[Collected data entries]

*** Block opens ***

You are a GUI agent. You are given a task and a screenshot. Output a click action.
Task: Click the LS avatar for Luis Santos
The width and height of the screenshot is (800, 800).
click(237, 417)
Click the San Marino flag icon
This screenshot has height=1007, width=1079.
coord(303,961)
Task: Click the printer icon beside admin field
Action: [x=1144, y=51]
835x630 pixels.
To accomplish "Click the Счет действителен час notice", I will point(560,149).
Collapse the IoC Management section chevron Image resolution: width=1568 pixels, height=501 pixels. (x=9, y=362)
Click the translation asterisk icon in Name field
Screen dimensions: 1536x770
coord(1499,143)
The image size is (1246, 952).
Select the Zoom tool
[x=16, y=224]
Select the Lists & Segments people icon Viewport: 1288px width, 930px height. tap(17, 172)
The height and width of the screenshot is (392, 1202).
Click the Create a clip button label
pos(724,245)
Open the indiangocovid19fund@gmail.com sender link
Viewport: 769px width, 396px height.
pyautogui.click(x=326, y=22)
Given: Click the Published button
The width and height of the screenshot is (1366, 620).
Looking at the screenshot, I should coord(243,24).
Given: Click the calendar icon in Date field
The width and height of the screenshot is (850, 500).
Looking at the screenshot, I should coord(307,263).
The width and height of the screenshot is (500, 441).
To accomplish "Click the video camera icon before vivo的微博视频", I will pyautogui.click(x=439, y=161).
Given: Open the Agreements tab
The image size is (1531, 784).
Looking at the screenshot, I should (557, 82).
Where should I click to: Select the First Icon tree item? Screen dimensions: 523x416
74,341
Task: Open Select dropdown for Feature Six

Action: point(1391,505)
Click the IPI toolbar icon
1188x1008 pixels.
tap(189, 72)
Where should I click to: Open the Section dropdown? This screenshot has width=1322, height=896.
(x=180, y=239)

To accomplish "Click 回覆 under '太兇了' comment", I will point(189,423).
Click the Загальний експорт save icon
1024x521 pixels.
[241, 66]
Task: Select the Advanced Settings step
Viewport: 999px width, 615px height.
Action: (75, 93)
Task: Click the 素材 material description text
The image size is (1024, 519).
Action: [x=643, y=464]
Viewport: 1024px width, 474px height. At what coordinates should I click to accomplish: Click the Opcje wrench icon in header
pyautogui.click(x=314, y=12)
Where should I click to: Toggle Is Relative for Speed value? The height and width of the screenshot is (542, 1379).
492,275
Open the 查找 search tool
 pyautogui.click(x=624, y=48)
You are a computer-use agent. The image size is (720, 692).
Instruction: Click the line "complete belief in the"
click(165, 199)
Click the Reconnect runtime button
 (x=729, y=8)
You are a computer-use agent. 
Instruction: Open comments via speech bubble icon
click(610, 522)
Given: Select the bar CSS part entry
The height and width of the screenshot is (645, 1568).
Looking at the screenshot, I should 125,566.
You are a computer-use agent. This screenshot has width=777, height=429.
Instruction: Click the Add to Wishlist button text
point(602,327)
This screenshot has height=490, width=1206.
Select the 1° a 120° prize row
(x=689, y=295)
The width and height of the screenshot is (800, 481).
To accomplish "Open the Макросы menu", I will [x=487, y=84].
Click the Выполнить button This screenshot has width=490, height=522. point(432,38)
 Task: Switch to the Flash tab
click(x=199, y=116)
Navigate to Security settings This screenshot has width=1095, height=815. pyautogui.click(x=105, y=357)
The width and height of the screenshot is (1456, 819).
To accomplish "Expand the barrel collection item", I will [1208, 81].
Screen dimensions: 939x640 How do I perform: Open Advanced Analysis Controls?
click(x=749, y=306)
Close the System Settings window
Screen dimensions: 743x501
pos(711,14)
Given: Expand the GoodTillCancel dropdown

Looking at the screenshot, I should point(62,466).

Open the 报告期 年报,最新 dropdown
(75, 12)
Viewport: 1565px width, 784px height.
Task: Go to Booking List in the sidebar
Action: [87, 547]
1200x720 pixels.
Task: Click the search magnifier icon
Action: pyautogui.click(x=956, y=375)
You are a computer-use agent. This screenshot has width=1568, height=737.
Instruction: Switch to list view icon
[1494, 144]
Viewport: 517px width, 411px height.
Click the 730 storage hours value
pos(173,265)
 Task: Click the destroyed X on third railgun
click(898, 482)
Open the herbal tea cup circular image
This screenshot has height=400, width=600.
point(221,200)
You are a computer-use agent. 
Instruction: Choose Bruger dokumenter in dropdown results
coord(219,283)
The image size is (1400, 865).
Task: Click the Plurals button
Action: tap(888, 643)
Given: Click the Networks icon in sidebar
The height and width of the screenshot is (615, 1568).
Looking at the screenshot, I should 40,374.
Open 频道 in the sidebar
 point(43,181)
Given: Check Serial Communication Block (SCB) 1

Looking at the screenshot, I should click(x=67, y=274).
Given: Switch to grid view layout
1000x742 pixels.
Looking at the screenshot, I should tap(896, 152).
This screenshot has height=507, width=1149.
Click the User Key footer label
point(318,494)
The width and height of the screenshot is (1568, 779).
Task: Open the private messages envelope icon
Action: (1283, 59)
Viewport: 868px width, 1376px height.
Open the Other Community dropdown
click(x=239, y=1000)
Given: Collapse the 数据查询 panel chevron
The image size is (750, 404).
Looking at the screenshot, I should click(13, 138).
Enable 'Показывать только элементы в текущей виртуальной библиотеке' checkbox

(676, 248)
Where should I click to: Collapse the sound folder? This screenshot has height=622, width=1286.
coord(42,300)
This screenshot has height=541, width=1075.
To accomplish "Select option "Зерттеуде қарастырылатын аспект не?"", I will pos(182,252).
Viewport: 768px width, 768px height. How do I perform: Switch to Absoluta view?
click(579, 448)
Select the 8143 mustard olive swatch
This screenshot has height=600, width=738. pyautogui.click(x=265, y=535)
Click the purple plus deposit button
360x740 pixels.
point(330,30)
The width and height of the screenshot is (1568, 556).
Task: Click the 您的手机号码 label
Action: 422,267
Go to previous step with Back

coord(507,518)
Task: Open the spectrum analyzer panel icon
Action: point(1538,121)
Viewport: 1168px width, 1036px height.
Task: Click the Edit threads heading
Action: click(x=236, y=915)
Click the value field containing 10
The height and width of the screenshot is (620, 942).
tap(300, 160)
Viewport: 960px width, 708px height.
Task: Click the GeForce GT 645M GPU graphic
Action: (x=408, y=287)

*** Block closes ***

Instructions for the task:
Only the number is wanted: how many lines above include the word "computer"?

Finished exercise:
5